**The problem:** From the entries that follow, copy exactly the lines beginning at the line holding "This screenshot has width=185, height=116." and continuing through the line holding "the European Multi-Asset".

**Dataset entries:**
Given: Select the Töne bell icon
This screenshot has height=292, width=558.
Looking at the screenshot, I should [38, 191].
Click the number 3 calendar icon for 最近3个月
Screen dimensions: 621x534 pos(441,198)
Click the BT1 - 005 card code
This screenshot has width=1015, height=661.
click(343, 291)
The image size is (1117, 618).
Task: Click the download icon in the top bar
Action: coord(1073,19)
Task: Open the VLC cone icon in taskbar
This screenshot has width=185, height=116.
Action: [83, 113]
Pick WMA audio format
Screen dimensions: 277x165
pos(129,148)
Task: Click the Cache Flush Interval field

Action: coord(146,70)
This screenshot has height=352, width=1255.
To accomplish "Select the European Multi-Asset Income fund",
...
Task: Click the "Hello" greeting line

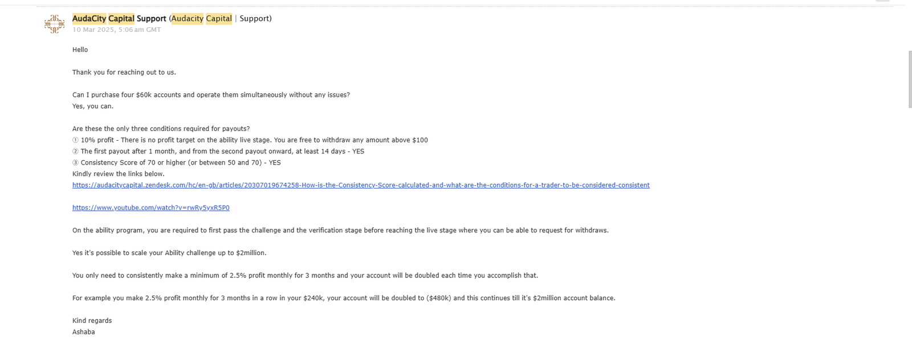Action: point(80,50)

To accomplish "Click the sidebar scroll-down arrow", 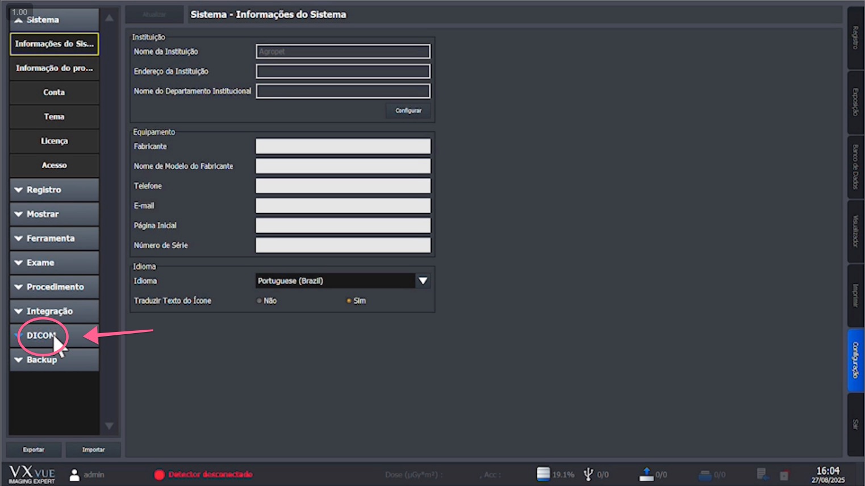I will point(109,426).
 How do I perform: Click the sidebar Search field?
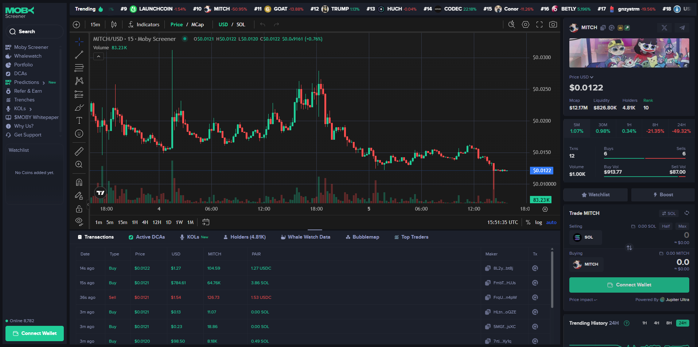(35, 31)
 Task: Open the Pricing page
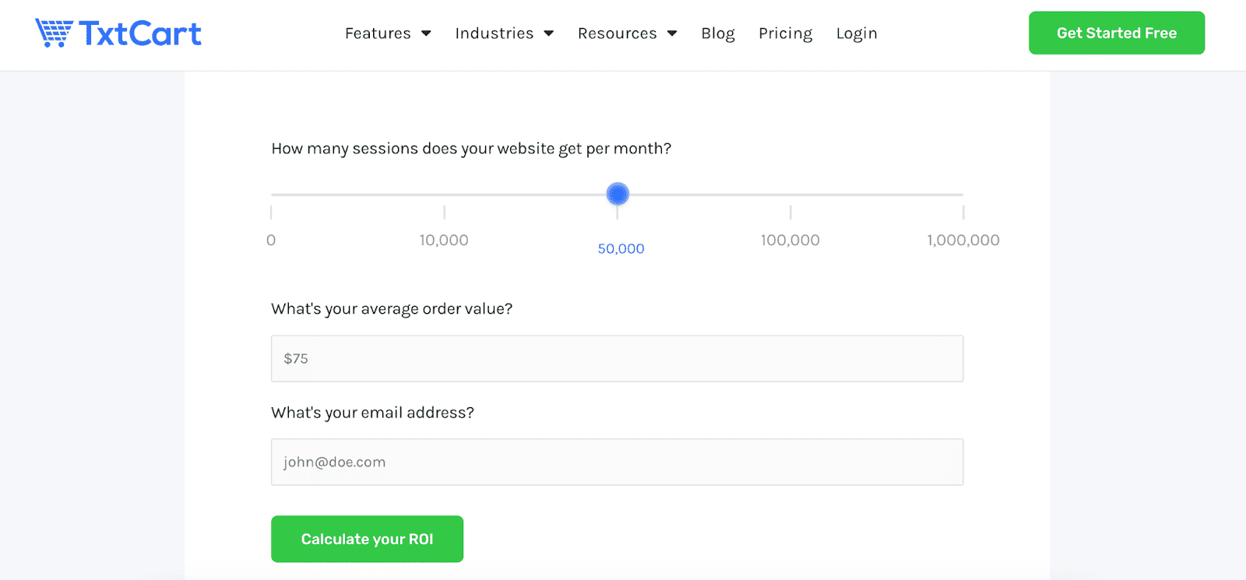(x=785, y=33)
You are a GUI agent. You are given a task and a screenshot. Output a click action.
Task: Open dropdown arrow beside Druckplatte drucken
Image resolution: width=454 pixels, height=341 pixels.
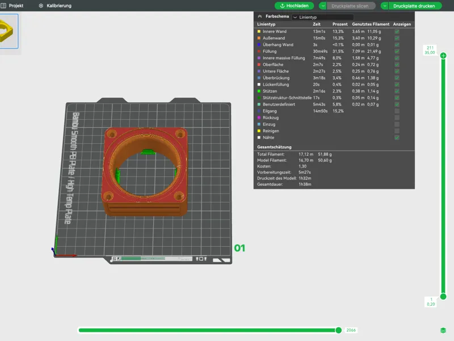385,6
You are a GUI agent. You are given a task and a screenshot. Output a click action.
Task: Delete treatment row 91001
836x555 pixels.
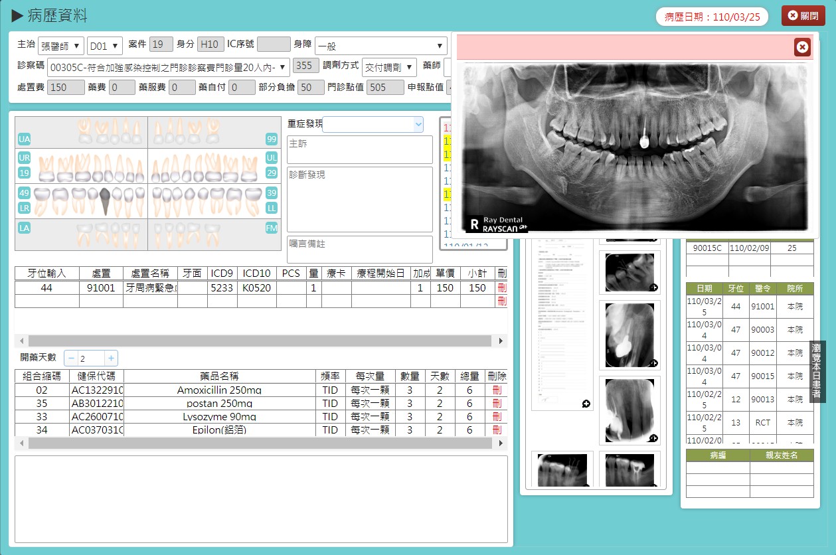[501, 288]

**Solution for this exercise:**
This screenshot has width=185, height=116.
Action: [83, 113]
Pick WMA audio format
Screen dimensions: 277x165
pos(129,148)
Task: Click the Cache Flush Interval field

Action: coord(146,70)
This screenshot has height=352, width=1255.
To accomplish "Select the European Multi-Asset Income fund",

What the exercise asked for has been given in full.